What to produce |
Rewrite the rows below as a numbered list, starting at the first row and ending with the line that contains "Looking at the", and skip any blank lines. Leave the pictures out of your answer.

Some rows:

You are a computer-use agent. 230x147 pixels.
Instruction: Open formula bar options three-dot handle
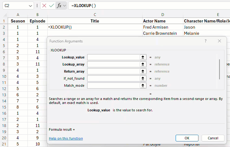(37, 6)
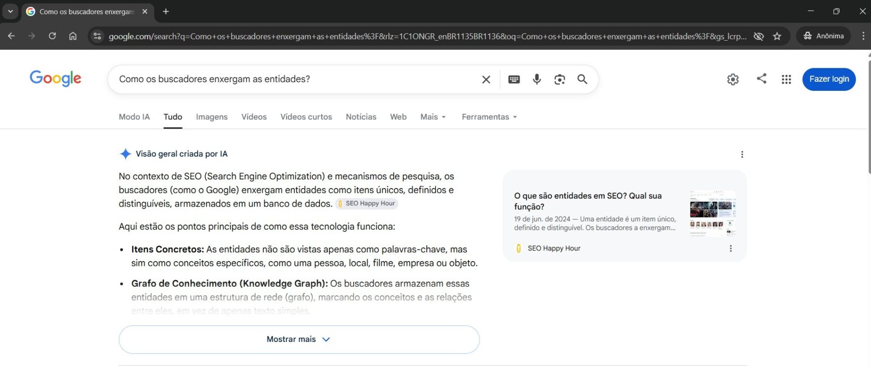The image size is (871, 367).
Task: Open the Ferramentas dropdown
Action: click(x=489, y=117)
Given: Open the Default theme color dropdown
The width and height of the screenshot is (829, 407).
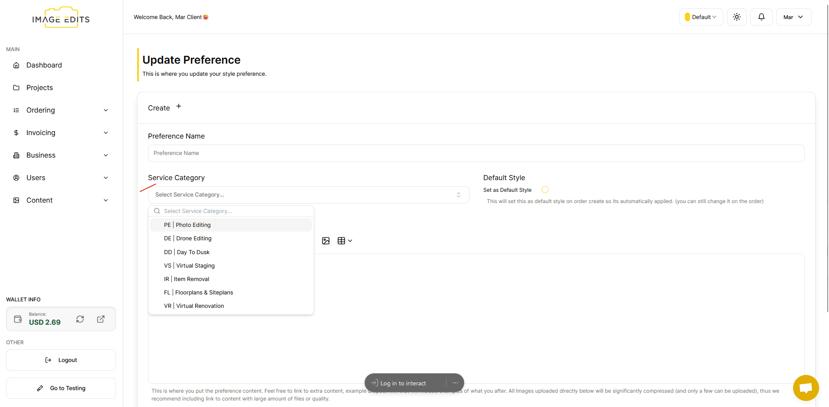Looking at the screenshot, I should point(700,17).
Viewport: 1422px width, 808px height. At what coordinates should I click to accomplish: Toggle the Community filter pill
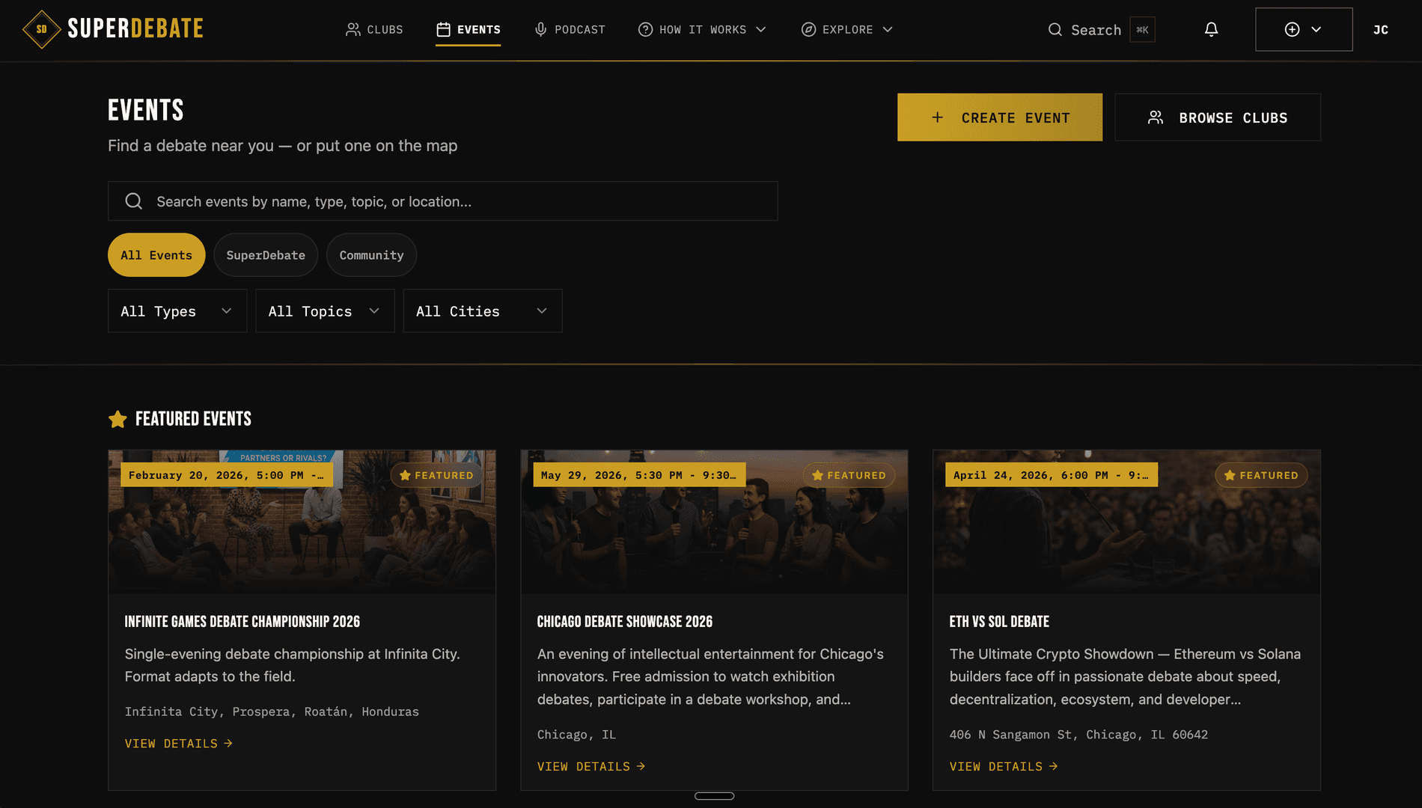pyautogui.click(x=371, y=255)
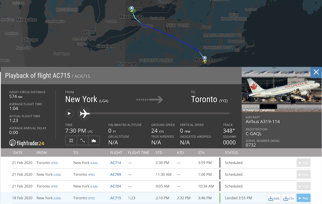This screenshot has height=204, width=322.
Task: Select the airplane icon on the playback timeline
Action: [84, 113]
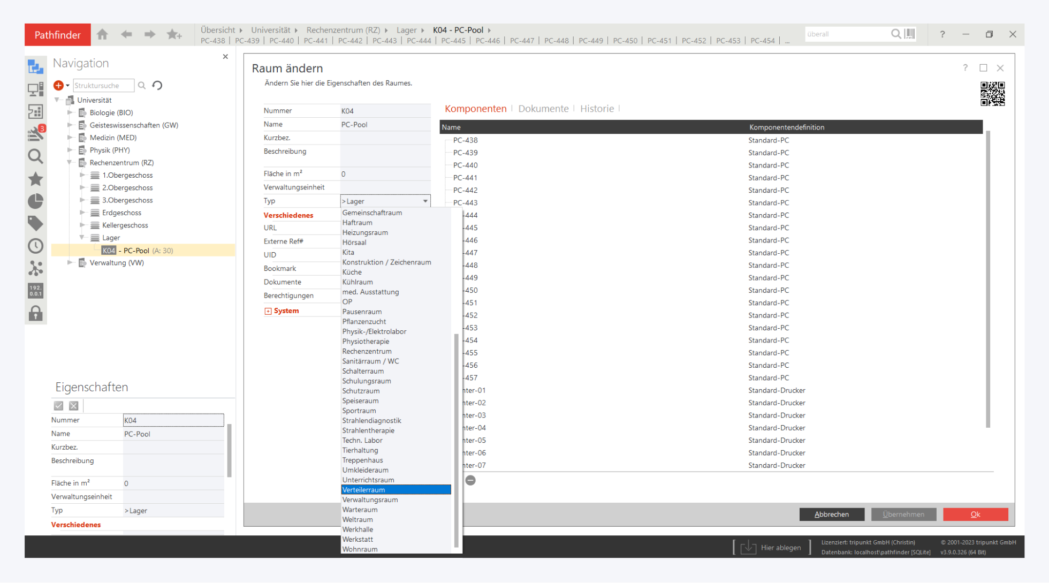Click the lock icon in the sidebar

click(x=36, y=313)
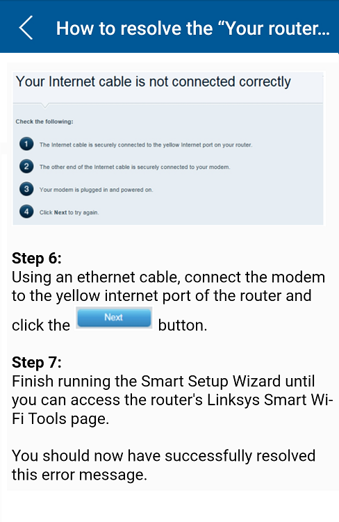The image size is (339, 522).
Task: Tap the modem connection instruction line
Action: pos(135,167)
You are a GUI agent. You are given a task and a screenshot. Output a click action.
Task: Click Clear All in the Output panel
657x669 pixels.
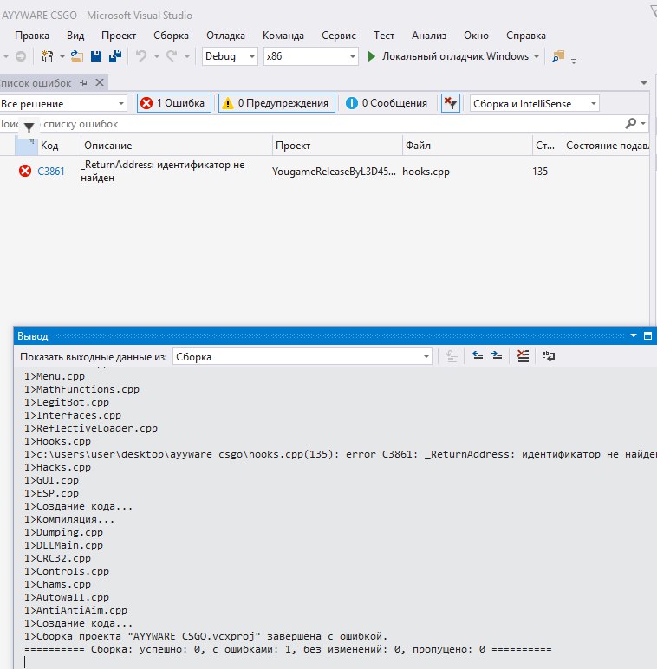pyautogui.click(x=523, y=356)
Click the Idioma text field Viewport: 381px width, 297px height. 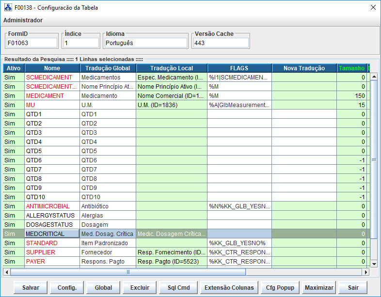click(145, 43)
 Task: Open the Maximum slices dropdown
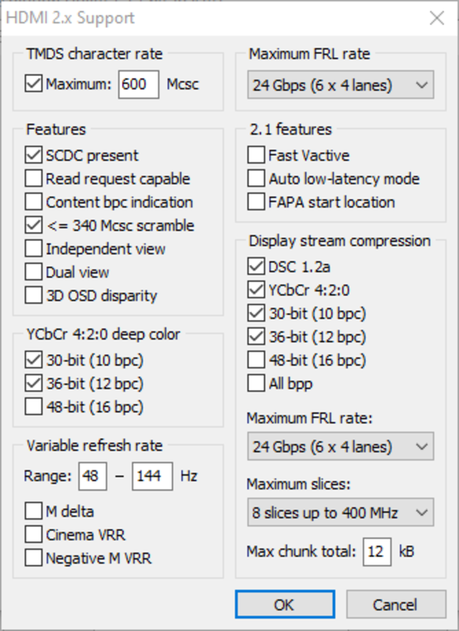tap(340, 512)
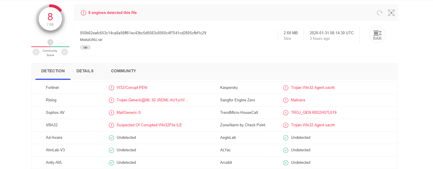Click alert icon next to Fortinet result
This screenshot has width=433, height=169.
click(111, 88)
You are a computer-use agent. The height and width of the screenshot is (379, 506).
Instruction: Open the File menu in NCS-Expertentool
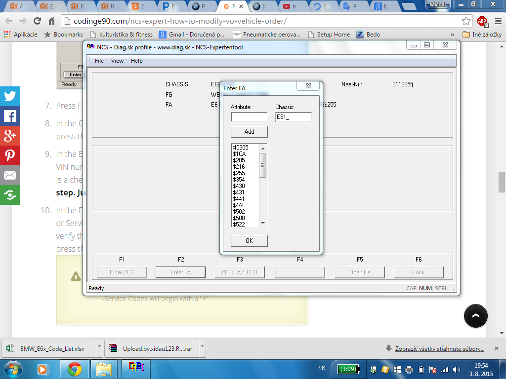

Response for this exercise |
1. You are a computer-use agent. 230x147 pixels.
2. Instruction: Open formula bar options three-dot handle
3. (37, 6)
4. The image size is (871, 367).
5. Task: Open the Ferramentas dropdown
6. Action: click(x=489, y=117)
7. Given: Open the Default theme color dropdown
8. The width and height of the screenshot is (829, 407).
9. Looking at the screenshot, I should point(700,17).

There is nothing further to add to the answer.